Usually a longbow is the same length as the person that shoots it. few inches here or there wont make a big difference. I'm 194cm tall and my bow is 203.5cm long and it is a pleasure to shoot.
The place where the arrow is launched is in the middle of the bow, the handle will be below the middle point. In a bow there really are up and down.
Making a lighter bow, 20lbs to 30lbs is easier than mid-weight(40-60lbs) or heavy bows(65-100lbs), heavy being the hardest. Old English war bows have been up to 200lbs!!!! If you intend to make a hunting bow, make sure you find out about the laws regarding bow hunting and pull force requirements. In Finland the PFR is 180 Newtons at full pull. That is about 40.5lbs

Start with assessing your pre-dried material, what length of a bow you can get from it, are the grains straight, how it is cut. You really CANNOT take shortcuts with material quality.
Using the parameters you get from the assessment, figure out more details. What kind of handle you can make, which growth ring you'll choose for the back of the bow. Will it be a light or mid-weight bow.
Figure out what is your draw length. Standard is 28". I'm tall so I measured my draw length and it was 30", which is the length I tillered my bow to. 



ROUGH FORMING:
Saw and carve out the the basic design of the bow. Be careful from damaging the growth ring you intend to use as the back of your bow. Be sure to leave extra material on all sides.

FINDING THE BACK:
After rough forming, take your plane and spoke shave and start removing material from the back until you get to the ring just above the growth ring intended for the back. BE DOUBLE EXTRA CAREFUL NOT TO BREAK THE GRAIN ON THE BACK OF THE BOW!!! Once this is done, leave it there. the one extra layer is there to protect the real back from mechanical damage it might take during the process.

BELLY STEP 1:
Clamp the bow belly side up on the work bench and start using your plane on the belly. Try to get the general form of the belly done, but make sure to leave some of extra material. Do not hurry.

TILLERING BEGINS:
Remove the extra layer from the back of the bow, CAREFULLY.
Make notches for the long string on the ends of the stave. Use the little round file to make them so that they run diagonally on both sides, high end on the back side and low end on the belly side. Make them just deep enough to take the tiller-string firmly. Set the bow on the tiller and start your first bend. Very slowly bend it just a little, maybe a quarter of the desired maximum bend. You have to teach the bow to bend during the tillering process. Bending it straight a way to maximum bend will just crack it. At each time you bend it over the course of tillering bend it a little more. Avoid leaving it on the tiller for longer than 15mins. The bow will take some shape due to the tillering. This is normal, as long as it doesn't go all U-turn.

TILLERING:
The purpose of tillering is to control the weight of the bow, pull length and most importantly make sure the bow bends correctly. See the tiller picture on the tools-section for reference.

Continue to shape the belly to a D-shape. Remove just a little material each time before setting the bow on the tiller. On the tiller, observe how the bow bends. If there appears to be a stiffer portion, remove some material from there. If some part seems to bend more than the rest, remove material from everywhere but there. Also continuously observe the pull strength of the bow. A fish scale is a good tool for this.

================================

→ Goal a
From the longbow guide above, return the passage between "Make notches for" and "go all U-turn.", inclusive, word for word.

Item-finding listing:
================================

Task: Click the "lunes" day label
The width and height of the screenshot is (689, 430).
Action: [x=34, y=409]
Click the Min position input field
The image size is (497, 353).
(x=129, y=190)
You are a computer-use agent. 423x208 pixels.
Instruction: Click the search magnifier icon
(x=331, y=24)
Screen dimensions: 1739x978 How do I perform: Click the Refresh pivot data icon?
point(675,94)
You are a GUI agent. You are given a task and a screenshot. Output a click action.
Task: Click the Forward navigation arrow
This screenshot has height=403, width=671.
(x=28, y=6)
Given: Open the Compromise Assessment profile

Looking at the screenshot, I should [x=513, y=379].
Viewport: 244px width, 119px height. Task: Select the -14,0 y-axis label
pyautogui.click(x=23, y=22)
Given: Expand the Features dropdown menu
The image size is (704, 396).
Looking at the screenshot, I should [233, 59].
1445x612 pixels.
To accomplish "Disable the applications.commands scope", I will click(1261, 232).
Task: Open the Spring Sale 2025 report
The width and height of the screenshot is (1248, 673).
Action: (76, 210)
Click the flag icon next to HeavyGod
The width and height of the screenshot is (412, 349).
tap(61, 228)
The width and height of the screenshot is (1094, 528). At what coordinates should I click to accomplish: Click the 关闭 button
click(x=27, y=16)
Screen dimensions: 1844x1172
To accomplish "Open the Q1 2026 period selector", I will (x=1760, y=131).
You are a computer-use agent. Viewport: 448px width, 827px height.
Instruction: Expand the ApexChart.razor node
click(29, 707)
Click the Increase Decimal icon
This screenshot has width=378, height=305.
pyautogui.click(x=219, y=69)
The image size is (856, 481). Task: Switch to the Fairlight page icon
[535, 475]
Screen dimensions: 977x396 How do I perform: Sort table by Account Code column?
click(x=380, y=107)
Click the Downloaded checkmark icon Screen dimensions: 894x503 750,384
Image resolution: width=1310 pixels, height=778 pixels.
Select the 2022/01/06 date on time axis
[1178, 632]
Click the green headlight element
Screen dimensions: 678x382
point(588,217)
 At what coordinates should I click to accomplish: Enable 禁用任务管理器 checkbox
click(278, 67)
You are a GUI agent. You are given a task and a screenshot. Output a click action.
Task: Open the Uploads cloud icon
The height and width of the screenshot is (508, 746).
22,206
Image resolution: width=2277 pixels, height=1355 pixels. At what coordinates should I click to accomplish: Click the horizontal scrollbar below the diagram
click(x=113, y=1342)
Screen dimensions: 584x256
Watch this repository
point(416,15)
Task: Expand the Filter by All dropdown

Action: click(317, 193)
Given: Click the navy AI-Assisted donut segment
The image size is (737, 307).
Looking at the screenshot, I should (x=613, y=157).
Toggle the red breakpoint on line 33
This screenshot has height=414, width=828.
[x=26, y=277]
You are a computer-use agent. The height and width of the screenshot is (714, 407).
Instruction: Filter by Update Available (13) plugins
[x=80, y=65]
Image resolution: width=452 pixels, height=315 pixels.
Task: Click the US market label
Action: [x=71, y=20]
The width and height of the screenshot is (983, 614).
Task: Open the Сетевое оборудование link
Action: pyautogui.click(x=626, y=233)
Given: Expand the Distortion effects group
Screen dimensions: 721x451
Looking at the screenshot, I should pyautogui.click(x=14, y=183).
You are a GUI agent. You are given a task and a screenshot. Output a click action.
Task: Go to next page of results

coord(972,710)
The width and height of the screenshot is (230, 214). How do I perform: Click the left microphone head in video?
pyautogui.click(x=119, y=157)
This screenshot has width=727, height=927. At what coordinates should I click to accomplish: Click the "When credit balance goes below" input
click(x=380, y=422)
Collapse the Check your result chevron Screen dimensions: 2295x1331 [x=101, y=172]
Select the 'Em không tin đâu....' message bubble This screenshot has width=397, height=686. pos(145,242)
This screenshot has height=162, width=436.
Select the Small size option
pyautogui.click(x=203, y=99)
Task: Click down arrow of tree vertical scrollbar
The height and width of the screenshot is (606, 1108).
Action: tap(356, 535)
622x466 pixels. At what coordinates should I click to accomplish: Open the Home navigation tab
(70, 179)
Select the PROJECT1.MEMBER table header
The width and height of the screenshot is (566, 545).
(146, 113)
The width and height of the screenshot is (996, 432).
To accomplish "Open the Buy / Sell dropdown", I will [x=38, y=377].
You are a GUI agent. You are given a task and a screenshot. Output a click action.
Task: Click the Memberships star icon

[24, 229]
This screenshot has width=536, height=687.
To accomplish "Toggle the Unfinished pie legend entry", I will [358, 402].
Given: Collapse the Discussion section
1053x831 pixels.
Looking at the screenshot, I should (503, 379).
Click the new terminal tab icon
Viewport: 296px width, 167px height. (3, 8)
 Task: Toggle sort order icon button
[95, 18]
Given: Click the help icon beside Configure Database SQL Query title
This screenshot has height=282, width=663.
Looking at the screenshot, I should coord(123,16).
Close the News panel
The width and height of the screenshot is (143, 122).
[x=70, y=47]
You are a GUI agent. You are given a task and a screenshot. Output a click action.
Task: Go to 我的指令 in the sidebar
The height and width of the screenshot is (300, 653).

================================

→ Goal b
Retype, unchanged, the lines of the item-finding listing above, between the line holding "This screenshot has height=162, width=436." and the line holding "Action: tap(356, 535)", inclusive.

→ Task response a
Make notches for the long string on the ends of the stave. Use the little round file to make them so that they run diagonally on both sides, high end on the back side and low end on the belly side. Make them just deep enough to take the tiller-string firmly. Set the bow on the tiller and start your first bend. Very slowly bend it just a little, maybe a quarter of the desired maximum bend. You have to teach the bow to bend during the tillering process. Bending it straight a way to maximum bend will just crack it. At each time you bend it over the course of tillering bend it a little more. Avoid leaving it on the tiller for longer than 15mins. The bow will take some shape due to the tillering. This is normal, as long as it doesn't go all U-turn.

→ Task response b
This screenshot has height=162, width=436.
Select the Small size option
pyautogui.click(x=203, y=99)
Task: Click down arrow of tree vertical scrollbar
The height and width of the screenshot is (606, 1108).
Action: tap(356, 535)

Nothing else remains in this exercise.